In the wake of the recent winter storm that hit Israel, tens of thousands went without electricity for days during freezing cold weather. For them, losing power was a major inconvenience – but it gave them insight into the ways many residents of new communities in Judea and Samaria, also known as outposts, live all year round.
“Many of us lived without electricity for five days, but there are families in these communities, like Geulat Zion, Maoz Esther and Ramat Migron, who live without electricity all year. Many of these families have children and infants,” said activist Meir Bertler.
“I don't know how they get along, apparently they have great bravery and discipline. In any event, we are trying to get them electricity,” he said.
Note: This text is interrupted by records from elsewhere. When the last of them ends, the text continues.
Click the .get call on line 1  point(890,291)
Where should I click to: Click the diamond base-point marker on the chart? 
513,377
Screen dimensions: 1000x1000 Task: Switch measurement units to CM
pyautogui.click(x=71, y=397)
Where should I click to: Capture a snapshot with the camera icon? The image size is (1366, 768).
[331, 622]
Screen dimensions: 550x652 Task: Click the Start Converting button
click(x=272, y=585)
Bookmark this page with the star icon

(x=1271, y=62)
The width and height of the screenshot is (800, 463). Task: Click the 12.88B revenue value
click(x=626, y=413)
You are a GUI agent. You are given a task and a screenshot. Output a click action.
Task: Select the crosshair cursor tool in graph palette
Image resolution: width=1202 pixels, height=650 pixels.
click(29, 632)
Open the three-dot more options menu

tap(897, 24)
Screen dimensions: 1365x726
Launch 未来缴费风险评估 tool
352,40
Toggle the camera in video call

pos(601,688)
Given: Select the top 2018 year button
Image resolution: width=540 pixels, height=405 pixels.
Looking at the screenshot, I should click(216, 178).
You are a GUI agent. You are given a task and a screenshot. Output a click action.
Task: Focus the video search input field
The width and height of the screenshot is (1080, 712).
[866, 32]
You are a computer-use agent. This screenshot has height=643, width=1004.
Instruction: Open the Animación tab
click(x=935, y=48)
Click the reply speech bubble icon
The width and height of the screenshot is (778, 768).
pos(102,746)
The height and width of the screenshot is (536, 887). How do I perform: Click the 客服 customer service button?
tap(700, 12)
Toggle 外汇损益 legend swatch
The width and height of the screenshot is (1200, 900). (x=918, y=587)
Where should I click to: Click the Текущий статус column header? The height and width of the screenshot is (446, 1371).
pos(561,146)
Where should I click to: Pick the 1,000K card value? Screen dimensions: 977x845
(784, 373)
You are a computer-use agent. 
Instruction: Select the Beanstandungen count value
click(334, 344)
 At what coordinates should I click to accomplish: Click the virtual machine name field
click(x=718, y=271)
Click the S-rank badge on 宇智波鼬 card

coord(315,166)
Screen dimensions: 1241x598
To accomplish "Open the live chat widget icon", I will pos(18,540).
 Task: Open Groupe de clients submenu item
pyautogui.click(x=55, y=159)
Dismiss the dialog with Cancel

Bertler, who works with residents of many established communities and new communities, said that it may take some time to repair all the damage done by the storm to the electrical grid, as well as to connect communities that have never had electricity. “There is a lot of repairing to do in communities throughout Judea and Samaria, with some structures falling down, fallen trees, and damage to agriculture.” Pathways to barns and storehouses have been upended, and water and gas infrastructures still need work as well, he said.
Bertler thanked the IDF for its help in working with all communities in Judea and Samaria during the recent storm. “Helicopters brought in generators, among other supplies, and the army did not differentiate between established towns and outposts, helping all people in all places. The IDF system worked properly and I want to thank all the soldiers and officers who helped," he said.